Disappointment factor explodes in 2010
Posted: Tuesday, January 4, 2011 8:01 pm
By: By Jimmy Williams
Gardening, some wag opined, is 10 percent inspiration, 50 percent perspiration and 40 percent disappointment. The year 2010, with another historic drought, changed that — temporarily, let us hope.
The inspiration was there, all right, at least early on. The perspiration part is always present in our climate. But the disappointment factor exploded exponentially.
It may go with advancing years that disappointment morphs into disillusionment apace and with less resistance. Even though we have had three of these 50-year droughts in the past four years, this one seemed more difficult.
In fact, the drought of 2007 was tougher. More water was bought and hauled on our place that year than in 2010, more plants died, and temperatures were higher.
Following the disastrous 2007 came, of course, 2008, and another record summer drought. More deads, more serious watering and more disappointment. Sweet reprieve followed that and 2009 was a very good year, as reported here 12 months ago. In fact, that year was graded an A-minus.
We thought we were on the road to better times. We were wrong.
It was a fool’s paradise when last spring proved to be probably the most beautiful in all our 34 years at our present garden. No late black frosts, sedate weather and plenty of rain plumped everything up into lush and prolific bloom. This following a cold, but not too severe winter.
Then came June and the tap was turned off. Flood conditions of May suddenly became desert conditions of summer and the drudgery commenced: water hauling under a broiling sun. Our irrigation system worked overtime; a Paris Board of Public Utilities meter reader thought we had a leak. I assured him we had three of them in the form of three hoses running night and day.
Adding insult to injury was the duration of the drought, well into fall instead of breaking like those of earlier years in late summer or early autumn. We gave up on any advance of growth on woody plants by July and merely tried to keep them alive. We failed in a lot of cases. We simply could not get around to it all. Part of my problem, and maybe yours, is that I just have too durn much stuff.
Finally, in November, we got a bit more than our normal quota of rain. It was far too little, far too late. It did just enough good to allow the resumption of planting of replacements for all those drought deads. Somehow, the luster has faded from any optimism toward seeing them mature.
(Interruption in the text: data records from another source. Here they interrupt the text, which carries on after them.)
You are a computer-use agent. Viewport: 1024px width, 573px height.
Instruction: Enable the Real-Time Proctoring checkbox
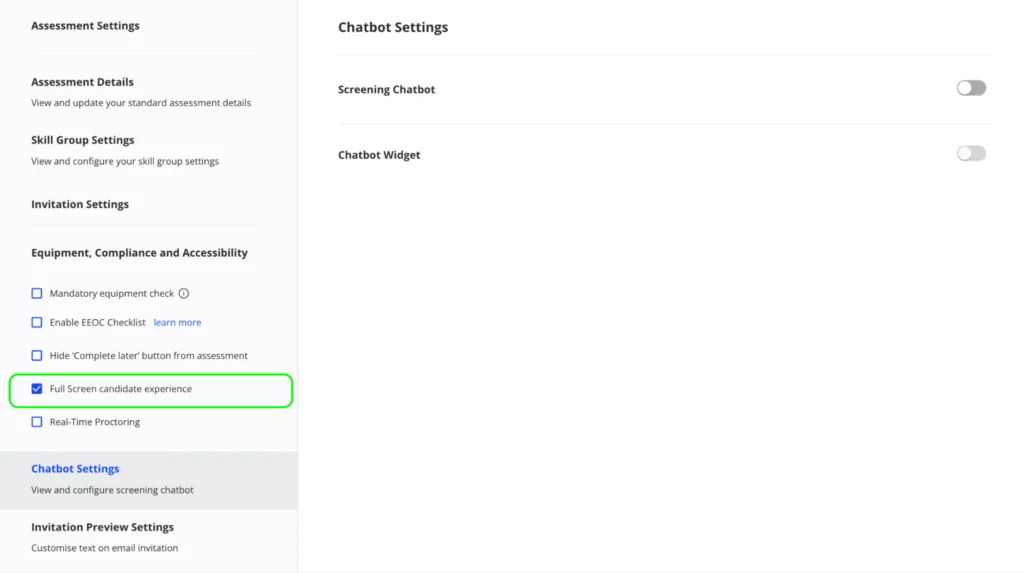tap(37, 422)
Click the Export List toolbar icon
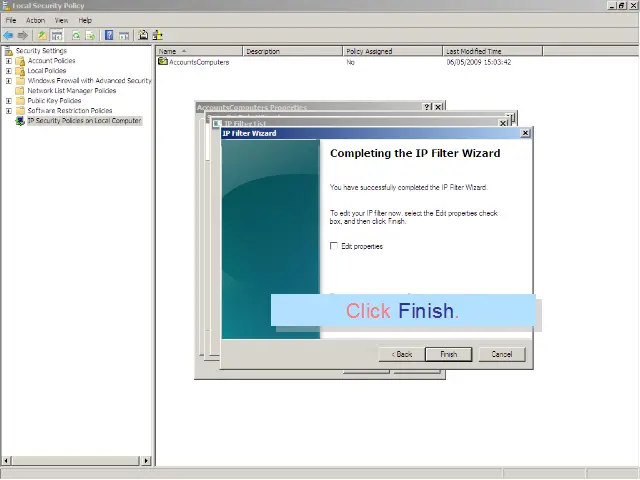 coord(90,35)
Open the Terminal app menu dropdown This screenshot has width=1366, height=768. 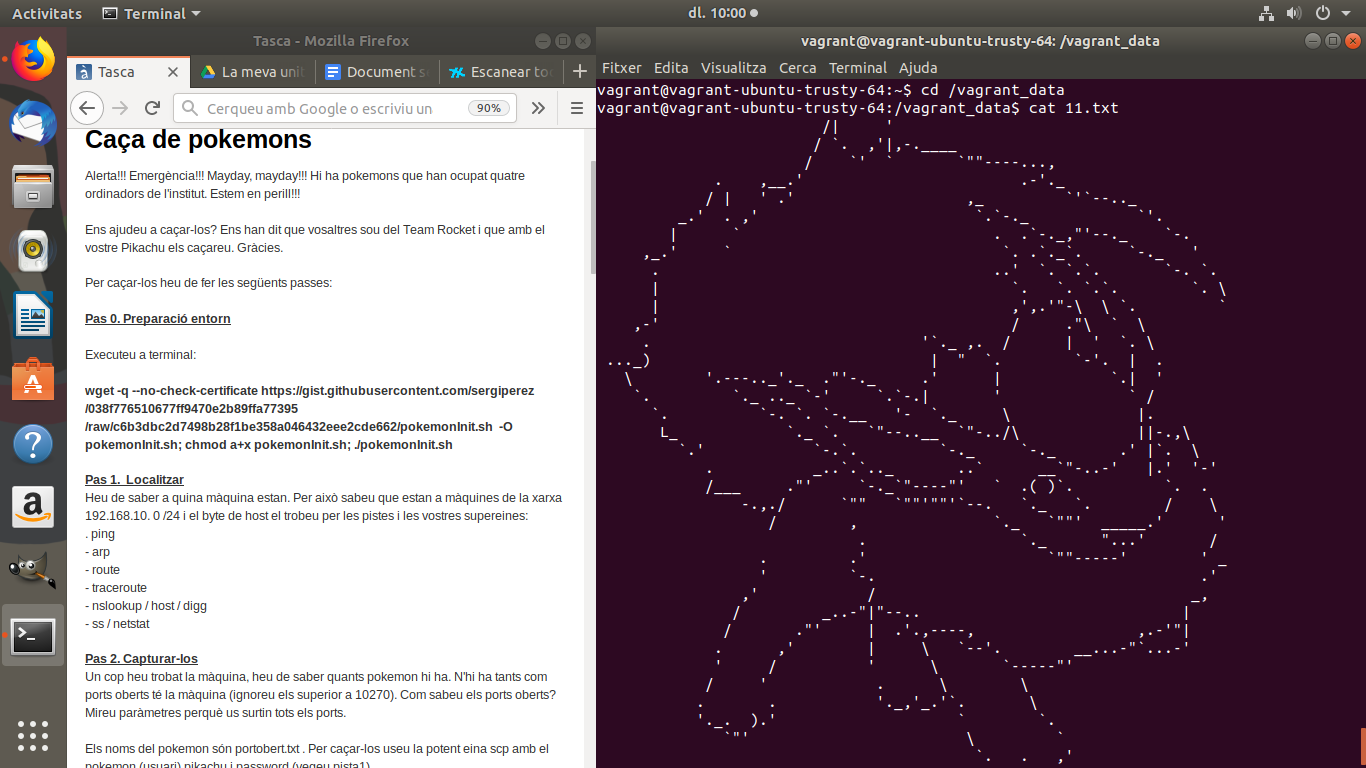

Long-term drought relief, in the form of deep water penetration and replenishment of almost-dry ponds and small lakes, will take feet, not inches, of rain.
December, even, was not overabundant in precipitation but instead colder than normal. A couple of weeks ago, weather authorities said it had been the coldest December, to that point, since 1942. And it didn’t warm up much. Most years we enjoy a bowl of Rejnveld’s Early Sensation daffodils on the Christmas table. This year they weren’t even peeking up from their frozen stranglehold.
No, the drought is far from over, and things, at this point, look bleak for 2011. I hope I am wrong.
Editor’s note: Jimmy Williams is production superintendent at The Paris Post-Intelligencer, where he also writes this column.